▶ WHAT IS NEEDED
Please set down every record exactly as it appears below.

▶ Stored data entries
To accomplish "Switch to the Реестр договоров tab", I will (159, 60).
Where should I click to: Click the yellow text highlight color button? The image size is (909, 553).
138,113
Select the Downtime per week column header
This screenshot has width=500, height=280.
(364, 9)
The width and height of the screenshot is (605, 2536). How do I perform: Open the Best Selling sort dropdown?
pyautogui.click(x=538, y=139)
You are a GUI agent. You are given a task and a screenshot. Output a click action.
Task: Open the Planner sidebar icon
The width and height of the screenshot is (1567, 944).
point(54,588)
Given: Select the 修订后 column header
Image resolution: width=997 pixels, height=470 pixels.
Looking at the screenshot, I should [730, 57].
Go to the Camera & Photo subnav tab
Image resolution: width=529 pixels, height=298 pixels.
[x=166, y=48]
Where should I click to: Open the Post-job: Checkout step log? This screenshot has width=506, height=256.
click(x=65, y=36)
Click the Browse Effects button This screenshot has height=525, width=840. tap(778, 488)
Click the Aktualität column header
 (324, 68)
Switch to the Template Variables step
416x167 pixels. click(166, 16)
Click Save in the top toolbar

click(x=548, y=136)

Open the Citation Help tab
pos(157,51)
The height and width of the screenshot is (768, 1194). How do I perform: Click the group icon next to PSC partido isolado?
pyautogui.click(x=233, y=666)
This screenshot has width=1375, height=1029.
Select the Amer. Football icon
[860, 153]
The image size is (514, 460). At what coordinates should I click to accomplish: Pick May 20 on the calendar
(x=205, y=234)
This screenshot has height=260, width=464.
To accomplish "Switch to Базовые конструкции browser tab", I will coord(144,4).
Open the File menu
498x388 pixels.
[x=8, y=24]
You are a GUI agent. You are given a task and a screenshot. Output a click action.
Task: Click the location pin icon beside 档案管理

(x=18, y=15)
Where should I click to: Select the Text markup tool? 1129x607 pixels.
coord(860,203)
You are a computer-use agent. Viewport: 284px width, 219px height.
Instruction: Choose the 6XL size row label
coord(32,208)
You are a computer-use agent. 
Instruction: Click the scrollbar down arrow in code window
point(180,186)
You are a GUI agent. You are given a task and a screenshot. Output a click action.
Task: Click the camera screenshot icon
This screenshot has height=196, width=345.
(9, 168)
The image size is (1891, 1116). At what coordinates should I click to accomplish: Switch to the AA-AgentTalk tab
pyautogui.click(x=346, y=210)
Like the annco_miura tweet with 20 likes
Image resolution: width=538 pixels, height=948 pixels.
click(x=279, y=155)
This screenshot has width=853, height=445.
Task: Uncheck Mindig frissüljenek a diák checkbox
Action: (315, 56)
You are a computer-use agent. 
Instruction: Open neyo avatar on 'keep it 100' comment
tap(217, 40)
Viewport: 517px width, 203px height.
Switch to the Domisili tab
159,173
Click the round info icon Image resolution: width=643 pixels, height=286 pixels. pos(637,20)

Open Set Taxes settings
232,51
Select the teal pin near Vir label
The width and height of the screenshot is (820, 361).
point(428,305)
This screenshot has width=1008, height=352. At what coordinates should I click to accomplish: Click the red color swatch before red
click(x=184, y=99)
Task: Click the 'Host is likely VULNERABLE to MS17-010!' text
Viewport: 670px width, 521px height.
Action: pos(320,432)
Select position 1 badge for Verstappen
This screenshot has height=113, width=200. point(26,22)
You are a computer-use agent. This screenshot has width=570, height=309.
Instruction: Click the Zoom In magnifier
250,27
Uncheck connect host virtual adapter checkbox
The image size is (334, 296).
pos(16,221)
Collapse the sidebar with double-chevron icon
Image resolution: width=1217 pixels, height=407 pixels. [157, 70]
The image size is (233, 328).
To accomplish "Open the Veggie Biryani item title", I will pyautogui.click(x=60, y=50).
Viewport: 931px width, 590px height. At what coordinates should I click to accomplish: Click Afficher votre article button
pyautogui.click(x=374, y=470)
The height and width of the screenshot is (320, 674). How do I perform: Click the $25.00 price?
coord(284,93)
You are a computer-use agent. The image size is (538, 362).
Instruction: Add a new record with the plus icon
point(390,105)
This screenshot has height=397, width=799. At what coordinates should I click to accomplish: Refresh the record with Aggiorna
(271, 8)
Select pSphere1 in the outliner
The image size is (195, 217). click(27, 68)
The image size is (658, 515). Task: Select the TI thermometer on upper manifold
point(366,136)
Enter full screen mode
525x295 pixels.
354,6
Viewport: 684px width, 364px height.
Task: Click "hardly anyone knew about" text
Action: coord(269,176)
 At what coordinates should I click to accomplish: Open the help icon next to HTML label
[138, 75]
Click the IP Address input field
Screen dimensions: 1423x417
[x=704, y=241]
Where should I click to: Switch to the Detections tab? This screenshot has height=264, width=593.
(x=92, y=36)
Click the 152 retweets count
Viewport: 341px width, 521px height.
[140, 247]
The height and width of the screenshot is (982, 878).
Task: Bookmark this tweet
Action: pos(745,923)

▶ RESPONSE FOR THIS EXERCISE
To accomplish "Switch to the Реестр договоров tab", I will (159, 60).
Where should I click to: Click the yellow text highlight color button? The image size is (909, 553).
138,113
Select the Downtime per week column header
This screenshot has width=500, height=280.
(364, 9)
The width and height of the screenshot is (605, 2536). How do I perform: Open the Best Selling sort dropdown?
pyautogui.click(x=538, y=139)
You are a GUI agent. You are given a task and a screenshot. Output a click action.
Task: Open the Planner sidebar icon
The width and height of the screenshot is (1567, 944).
point(54,588)
Given: Select the 修订后 column header
Image resolution: width=997 pixels, height=470 pixels.
Looking at the screenshot, I should [730, 57].
Go to the Camera & Photo subnav tab
Image resolution: width=529 pixels, height=298 pixels.
[x=166, y=48]
Where should I click to: Open the Post-job: Checkout step log? This screenshot has width=506, height=256.
click(x=65, y=36)
Click the Browse Effects button This screenshot has height=525, width=840. tap(778, 488)
Click the Aktualität column header
 (324, 68)
Switch to the Template Variables step
416x167 pixels. click(166, 16)
Click Save in the top toolbar

click(x=548, y=136)

Open the Citation Help tab
pos(157,51)
The height and width of the screenshot is (768, 1194). How do I perform: Click the group icon next to PSC partido isolado?
pyautogui.click(x=233, y=666)
This screenshot has width=1375, height=1029.
Select the Amer. Football icon
[860, 153]
The image size is (514, 460). At what coordinates should I click to accomplish: Pick May 20 on the calendar
(x=205, y=234)
This screenshot has height=260, width=464.
To accomplish "Switch to Базовые конструкции browser tab", I will coord(144,4).
Open the File menu
498x388 pixels.
[x=8, y=24]
You are a GUI agent. You are given a task and a screenshot. Output a click action.
Task: Click the location pin icon beside 档案管理

(x=18, y=15)
Where should I click to: Select the Text markup tool? 1129x607 pixels.
coord(860,203)
You are a computer-use agent. Viewport: 284px width, 219px height.
Instruction: Choose the 6XL size row label
coord(32,208)
You are a computer-use agent. 
Instruction: Click the scrollbar down arrow in code window
point(180,186)
You are a GUI agent. You are given a task and a screenshot. Output a click action.
Task: Click the camera screenshot icon
This screenshot has height=196, width=345.
(9, 168)
The image size is (1891, 1116). At what coordinates should I click to accomplish: Switch to the AA-AgentTalk tab
pyautogui.click(x=346, y=210)
Like the annco_miura tweet with 20 likes
Image resolution: width=538 pixels, height=948 pixels.
click(x=279, y=155)
This screenshot has width=853, height=445.
Task: Uncheck Mindig frissüljenek a diák checkbox
Action: (315, 56)
You are a computer-use agent. 
Instruction: Open neyo avatar on 'keep it 100' comment
tap(217, 40)
Viewport: 517px width, 203px height.
Switch to the Domisili tab
159,173
Click the round info icon Image resolution: width=643 pixels, height=286 pixels. pos(637,20)

Open Set Taxes settings
232,51
Select the teal pin near Vir label
The width and height of the screenshot is (820, 361).
point(428,305)
This screenshot has width=1008, height=352. At what coordinates should I click to accomplish: Click the red color swatch before red
click(x=184, y=99)
Task: Click the 'Host is likely VULNERABLE to MS17-010!' text
Viewport: 670px width, 521px height.
Action: pos(320,432)
Select position 1 badge for Verstappen
This screenshot has height=113, width=200. point(26,22)
You are a computer-use agent. This screenshot has width=570, height=309.
Instruction: Click the Zoom In magnifier
250,27
Uncheck connect host virtual adapter checkbox
The image size is (334, 296).
pos(16,221)
Collapse the sidebar with double-chevron icon
Image resolution: width=1217 pixels, height=407 pixels. [157, 70]
The image size is (233, 328).
To accomplish "Open the Veggie Biryani item title", I will pyautogui.click(x=60, y=50).
Viewport: 931px width, 590px height. At what coordinates should I click to accomplish: Click Afficher votre article button
pyautogui.click(x=374, y=470)
The height and width of the screenshot is (320, 674). How do I perform: Click the $25.00 price?
coord(284,93)
You are a computer-use agent. The image size is (538, 362).
Instruction: Add a new record with the plus icon
point(390,105)
This screenshot has height=397, width=799. At what coordinates should I click to accomplish: Refresh the record with Aggiorna
(271, 8)
Select pSphere1 in the outliner
The image size is (195, 217). click(27, 68)
The image size is (658, 515). Task: Select the TI thermometer on upper manifold
point(366,136)
Enter full screen mode
525x295 pixels.
354,6
Viewport: 684px width, 364px height.
Task: Click "hardly anyone knew about" text
Action: coord(269,176)
 At what coordinates should I click to accomplish: Open the help icon next to HTML label
[138, 75]
Click the IP Address input field
Screen dimensions: 1423x417
[x=704, y=241]
Where should I click to: Switch to the Detections tab? This screenshot has height=264, width=593.
(x=92, y=36)
Click the 152 retweets count
Viewport: 341px width, 521px height.
[140, 247]
The height and width of the screenshot is (982, 878).
Task: Bookmark this tweet
Action: pos(745,923)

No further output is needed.